▶ **Dataset entries**:
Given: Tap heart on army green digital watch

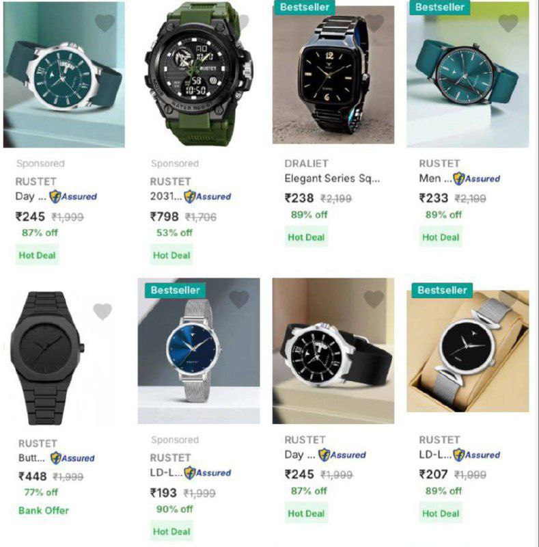Looking at the screenshot, I should [x=243, y=22].
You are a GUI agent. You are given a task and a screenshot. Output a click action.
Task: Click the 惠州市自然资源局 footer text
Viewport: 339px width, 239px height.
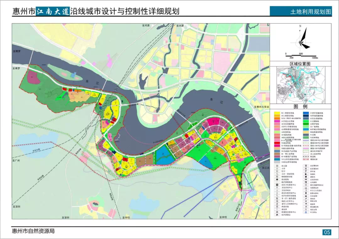(x=33, y=231)
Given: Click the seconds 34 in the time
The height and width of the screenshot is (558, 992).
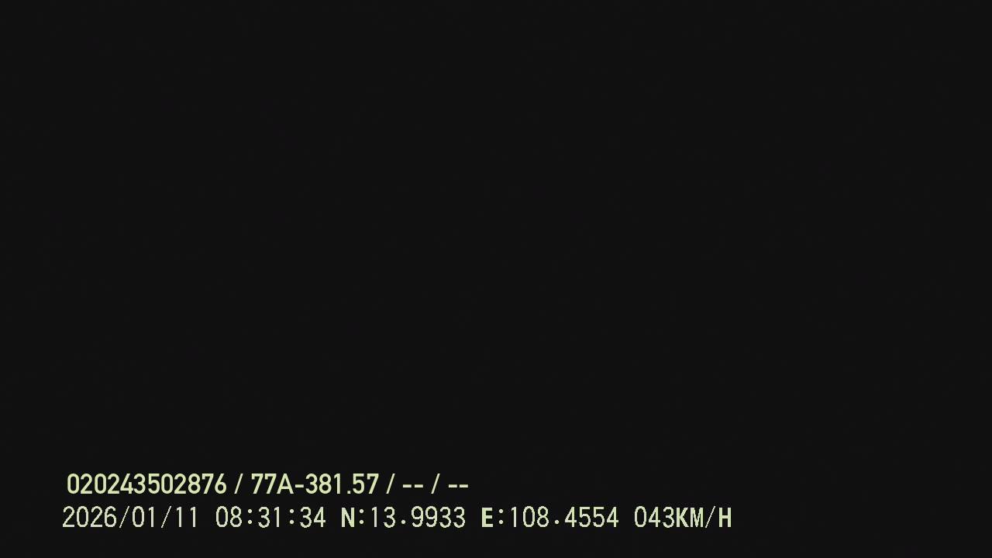Looking at the screenshot, I should coord(312,518).
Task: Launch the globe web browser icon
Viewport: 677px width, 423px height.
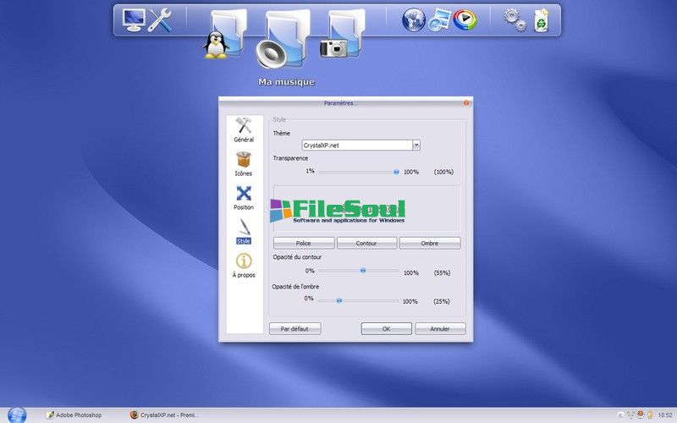Action: 413,19
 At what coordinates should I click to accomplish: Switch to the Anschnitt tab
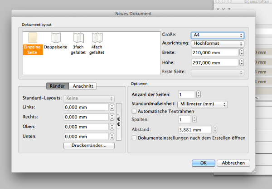tap(85, 86)
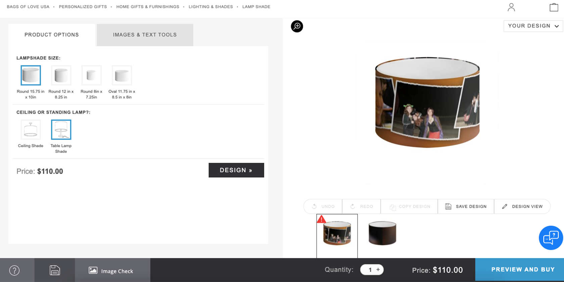This screenshot has height=282, width=564.
Task: Select the black lampshade interior thumbnail
Action: [382, 233]
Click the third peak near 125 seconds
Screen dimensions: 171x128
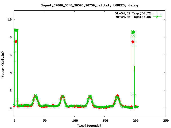[x=90, y=96]
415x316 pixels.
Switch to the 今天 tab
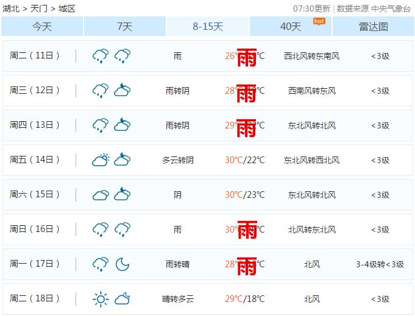[x=42, y=26]
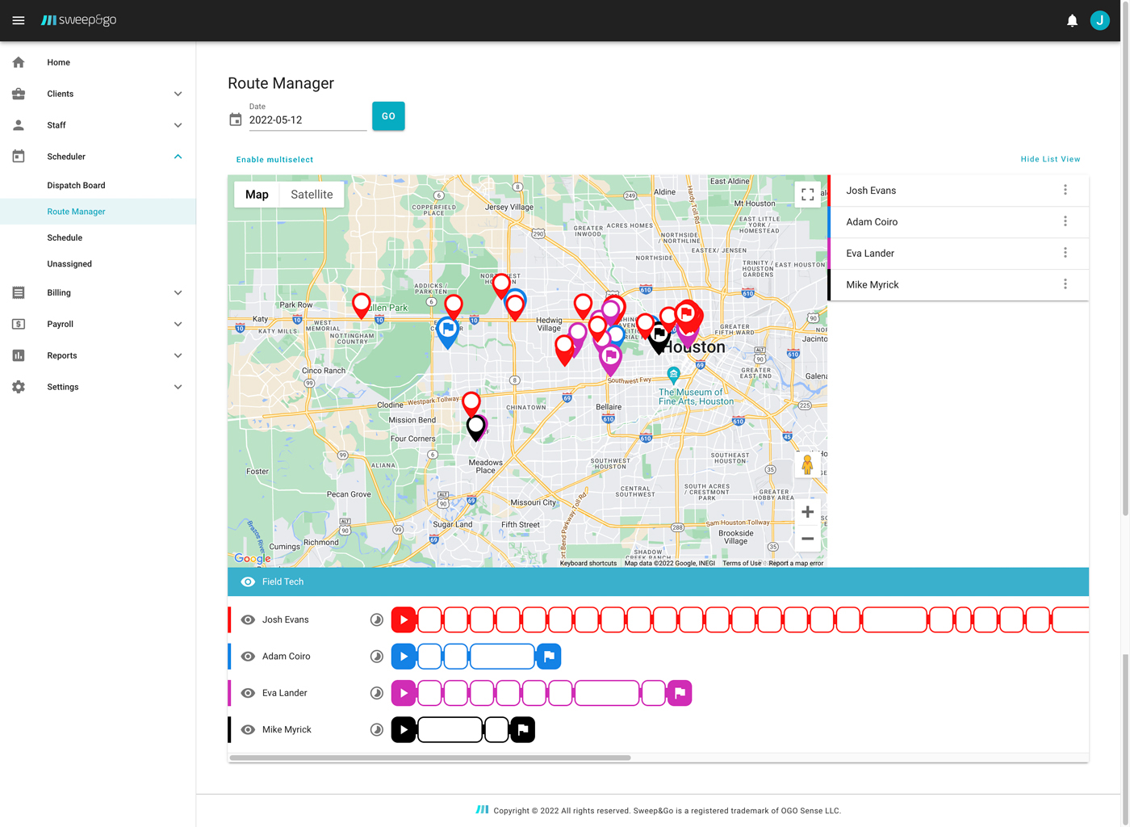The width and height of the screenshot is (1130, 827).
Task: Open the hamburger navigation menu
Action: click(19, 20)
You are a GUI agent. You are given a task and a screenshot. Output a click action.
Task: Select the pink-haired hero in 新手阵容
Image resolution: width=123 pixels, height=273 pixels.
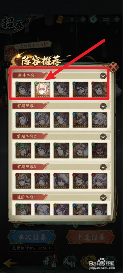pyautogui.click(x=43, y=89)
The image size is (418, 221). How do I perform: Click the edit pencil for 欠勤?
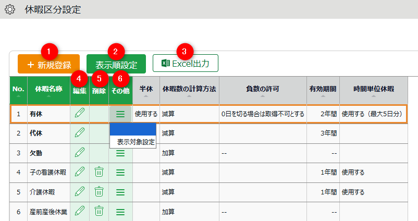click(80, 153)
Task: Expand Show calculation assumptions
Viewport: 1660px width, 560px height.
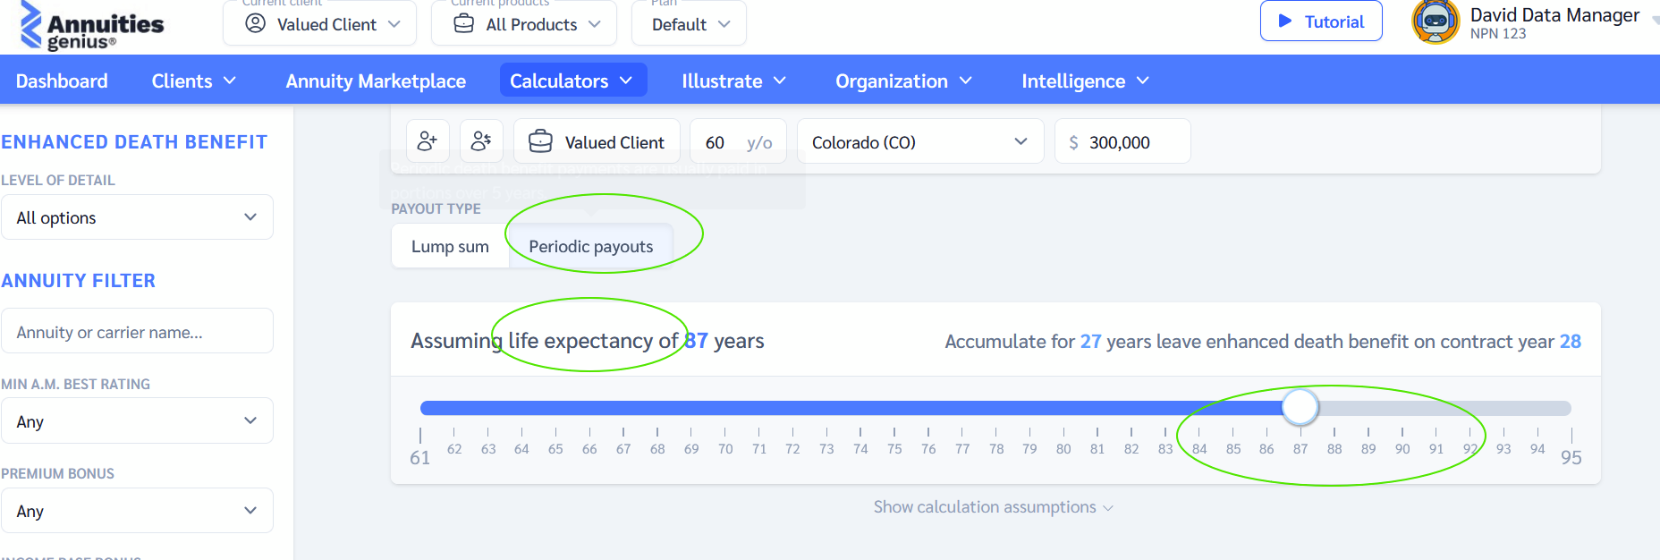Action: coord(993,507)
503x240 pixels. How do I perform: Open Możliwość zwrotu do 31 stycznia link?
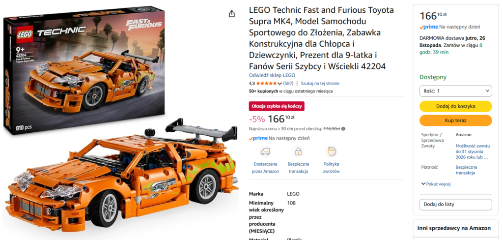coord(473,151)
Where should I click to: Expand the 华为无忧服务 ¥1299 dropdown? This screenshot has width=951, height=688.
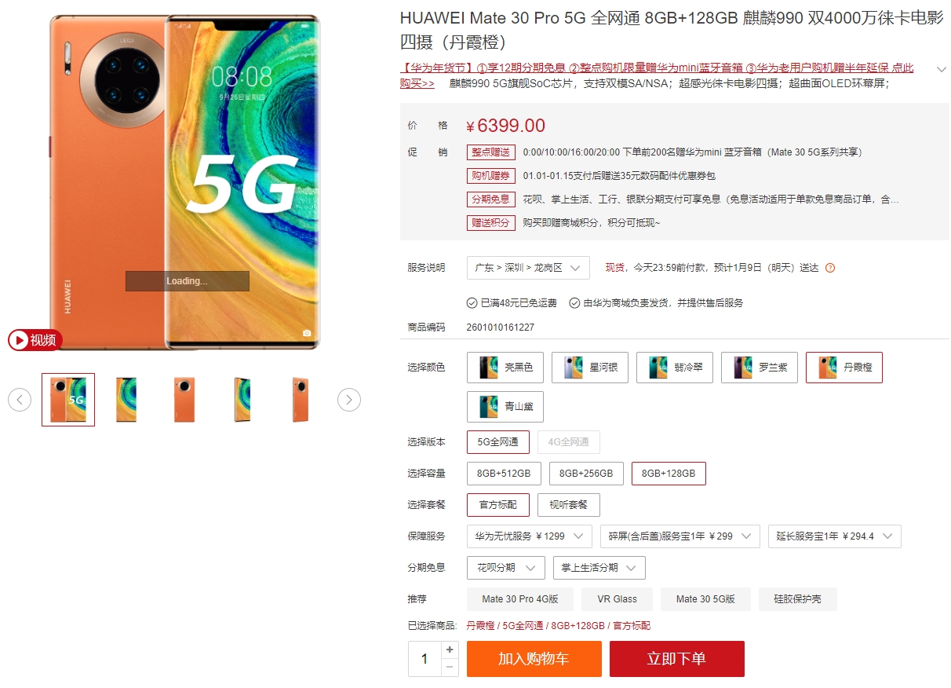point(530,536)
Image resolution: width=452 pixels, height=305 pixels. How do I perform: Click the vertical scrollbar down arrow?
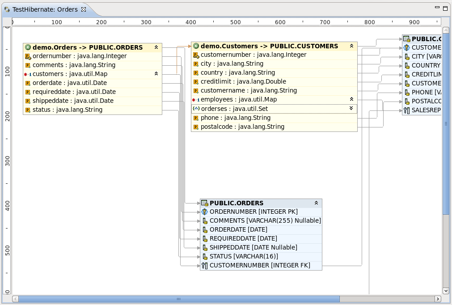pos(445,291)
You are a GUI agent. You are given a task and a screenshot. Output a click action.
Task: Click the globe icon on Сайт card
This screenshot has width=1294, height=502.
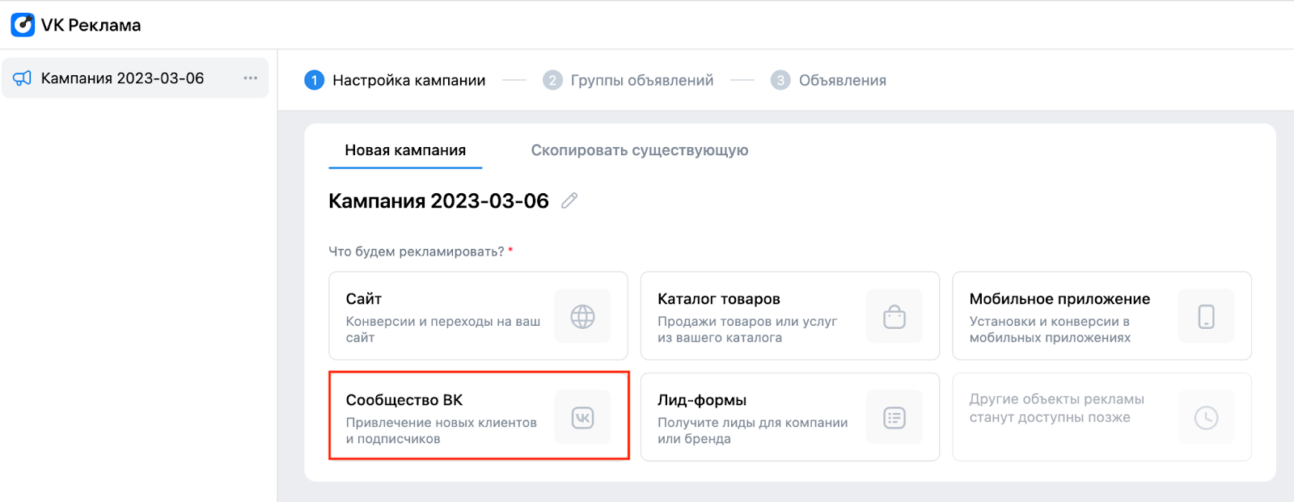[x=582, y=316]
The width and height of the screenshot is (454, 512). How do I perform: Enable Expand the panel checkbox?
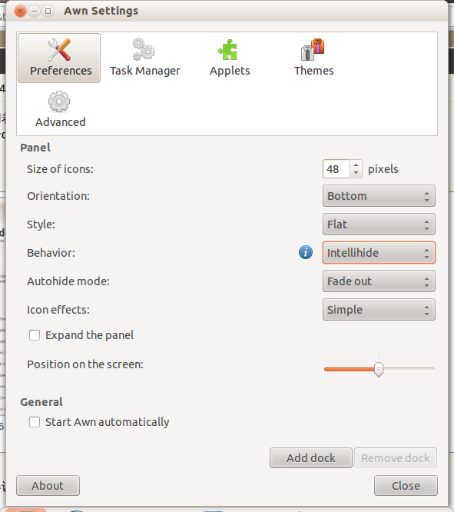(x=35, y=335)
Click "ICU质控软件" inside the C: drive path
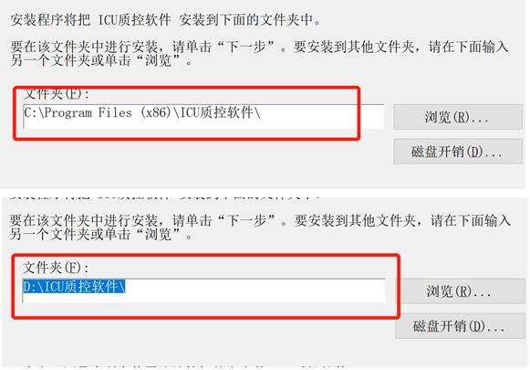This screenshot has width=530, height=370. point(217,112)
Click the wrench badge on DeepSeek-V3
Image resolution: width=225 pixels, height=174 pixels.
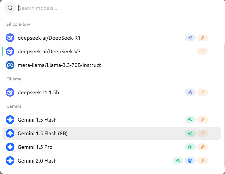203,51
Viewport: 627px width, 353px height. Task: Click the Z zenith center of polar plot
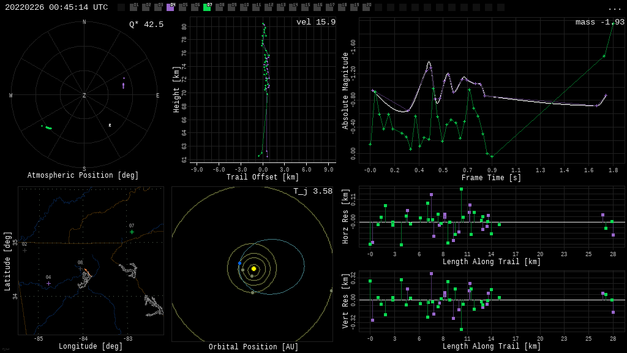coord(84,96)
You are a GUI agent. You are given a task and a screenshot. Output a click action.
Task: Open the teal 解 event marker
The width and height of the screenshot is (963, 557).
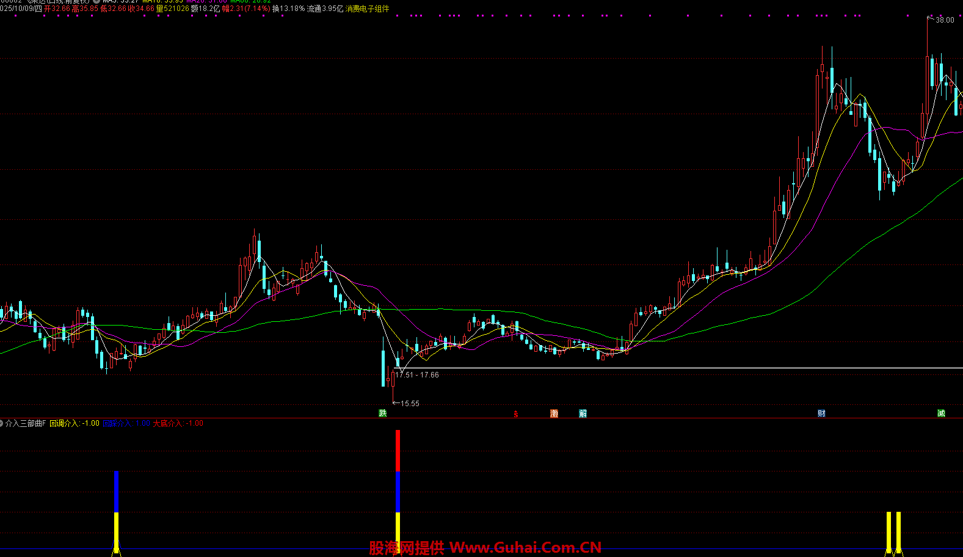point(583,413)
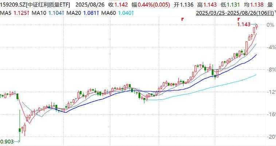Select the MA5 indicator label
Viewport: 276px width, 146px height.
(6, 13)
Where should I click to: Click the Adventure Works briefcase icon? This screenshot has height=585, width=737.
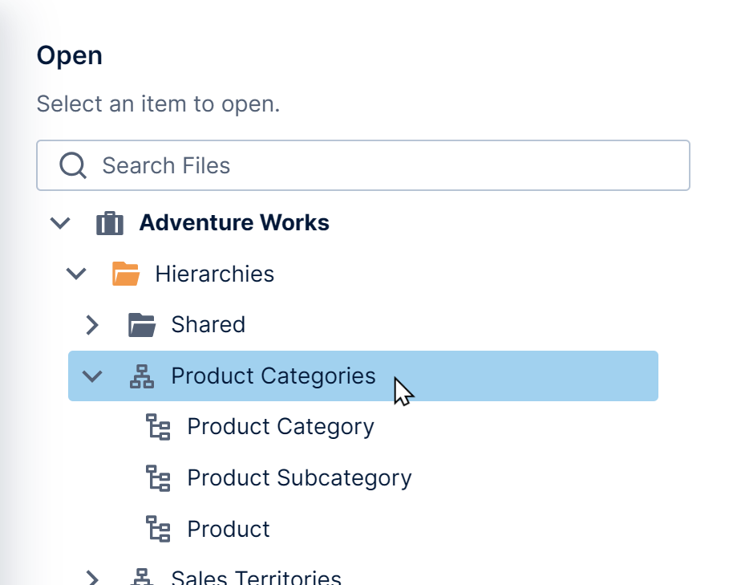pos(110,223)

▶ **WHAT TO PRODUCE**: The response should consist of the lines above from the first through the one containing "Task: Click the 惠州市自然资源局 footer text", transcribed exactly, with every picture left out.

▶ **WORKED SOLUTION**:
Given: Tap heart on army green digital watch

Looking at the screenshot, I should [x=243, y=22].
You are a GUI agent. You are given a task and a screenshot. Output a click action.
Task: Click the 惠州市自然资源局 footer text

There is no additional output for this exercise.